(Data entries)

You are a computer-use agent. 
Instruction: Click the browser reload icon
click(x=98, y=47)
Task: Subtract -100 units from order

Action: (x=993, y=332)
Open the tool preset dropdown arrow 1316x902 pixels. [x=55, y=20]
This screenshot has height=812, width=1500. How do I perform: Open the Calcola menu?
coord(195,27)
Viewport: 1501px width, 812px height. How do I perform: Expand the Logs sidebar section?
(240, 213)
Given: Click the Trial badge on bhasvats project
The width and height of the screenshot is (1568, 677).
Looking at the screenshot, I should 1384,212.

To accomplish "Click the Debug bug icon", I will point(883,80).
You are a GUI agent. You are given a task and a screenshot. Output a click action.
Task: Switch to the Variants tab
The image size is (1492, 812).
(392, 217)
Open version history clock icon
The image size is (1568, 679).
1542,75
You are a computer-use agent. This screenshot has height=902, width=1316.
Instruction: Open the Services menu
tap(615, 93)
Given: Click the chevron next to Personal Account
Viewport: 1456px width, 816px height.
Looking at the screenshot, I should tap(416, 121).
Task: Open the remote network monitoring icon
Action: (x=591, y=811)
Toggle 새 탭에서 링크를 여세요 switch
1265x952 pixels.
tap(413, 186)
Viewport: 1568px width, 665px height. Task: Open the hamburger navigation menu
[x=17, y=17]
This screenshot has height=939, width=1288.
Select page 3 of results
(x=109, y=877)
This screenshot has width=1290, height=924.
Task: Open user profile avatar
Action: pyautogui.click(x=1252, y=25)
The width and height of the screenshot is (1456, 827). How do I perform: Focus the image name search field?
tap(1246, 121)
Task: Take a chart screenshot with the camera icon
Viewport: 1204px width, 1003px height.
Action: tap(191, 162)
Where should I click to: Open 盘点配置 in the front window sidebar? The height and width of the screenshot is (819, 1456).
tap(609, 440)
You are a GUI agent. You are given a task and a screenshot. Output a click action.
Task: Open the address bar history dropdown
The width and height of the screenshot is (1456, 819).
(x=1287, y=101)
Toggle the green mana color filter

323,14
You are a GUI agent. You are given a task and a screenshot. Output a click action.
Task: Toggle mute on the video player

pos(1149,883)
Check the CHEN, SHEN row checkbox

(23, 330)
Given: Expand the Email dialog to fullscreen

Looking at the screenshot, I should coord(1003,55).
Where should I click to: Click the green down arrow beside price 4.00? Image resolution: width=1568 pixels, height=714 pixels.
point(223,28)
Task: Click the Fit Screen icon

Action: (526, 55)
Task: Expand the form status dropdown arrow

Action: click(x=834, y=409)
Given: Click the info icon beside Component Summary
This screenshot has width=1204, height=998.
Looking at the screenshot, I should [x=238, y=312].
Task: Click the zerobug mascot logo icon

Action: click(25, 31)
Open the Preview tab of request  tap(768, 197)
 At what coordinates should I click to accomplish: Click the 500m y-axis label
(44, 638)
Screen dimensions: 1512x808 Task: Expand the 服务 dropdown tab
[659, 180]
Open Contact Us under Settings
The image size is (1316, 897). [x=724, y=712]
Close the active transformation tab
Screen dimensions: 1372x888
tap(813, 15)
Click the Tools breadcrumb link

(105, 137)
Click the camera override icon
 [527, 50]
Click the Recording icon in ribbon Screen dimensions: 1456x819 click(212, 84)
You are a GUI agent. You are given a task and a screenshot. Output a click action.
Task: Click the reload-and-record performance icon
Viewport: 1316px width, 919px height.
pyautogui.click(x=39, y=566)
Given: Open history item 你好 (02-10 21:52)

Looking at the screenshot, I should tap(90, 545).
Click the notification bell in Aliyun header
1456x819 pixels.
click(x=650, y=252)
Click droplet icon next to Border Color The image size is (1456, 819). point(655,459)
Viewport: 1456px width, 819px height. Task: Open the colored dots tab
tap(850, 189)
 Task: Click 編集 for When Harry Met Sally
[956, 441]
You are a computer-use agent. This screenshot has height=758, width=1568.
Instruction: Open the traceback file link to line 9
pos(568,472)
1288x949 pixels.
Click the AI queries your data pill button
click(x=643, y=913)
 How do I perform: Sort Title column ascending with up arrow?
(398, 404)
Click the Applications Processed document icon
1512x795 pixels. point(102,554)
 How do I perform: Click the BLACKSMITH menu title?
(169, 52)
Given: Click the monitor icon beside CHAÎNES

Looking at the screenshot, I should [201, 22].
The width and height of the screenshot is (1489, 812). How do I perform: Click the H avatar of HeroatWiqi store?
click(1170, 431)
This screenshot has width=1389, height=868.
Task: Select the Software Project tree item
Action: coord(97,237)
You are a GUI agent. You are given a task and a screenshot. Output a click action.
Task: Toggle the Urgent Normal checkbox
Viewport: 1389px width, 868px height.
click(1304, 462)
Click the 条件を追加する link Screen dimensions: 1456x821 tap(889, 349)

▶ **How to complete this task**: Start with the line above that contains "Viewport: 1204px width, 1003px height." and stop after the line that contains "Task: Open the address bar history dropdown". Output those lines exactly, and only those.

▶ **Your solution**:
Viewport: 1204px width, 1003px height.
Action: tap(191, 162)
Where should I click to: Open 盘点配置 in the front window sidebar? The height and width of the screenshot is (819, 1456).
tap(609, 440)
You are a GUI agent. You are given a task and a screenshot. Output a click action.
Task: Open the address bar history dropdown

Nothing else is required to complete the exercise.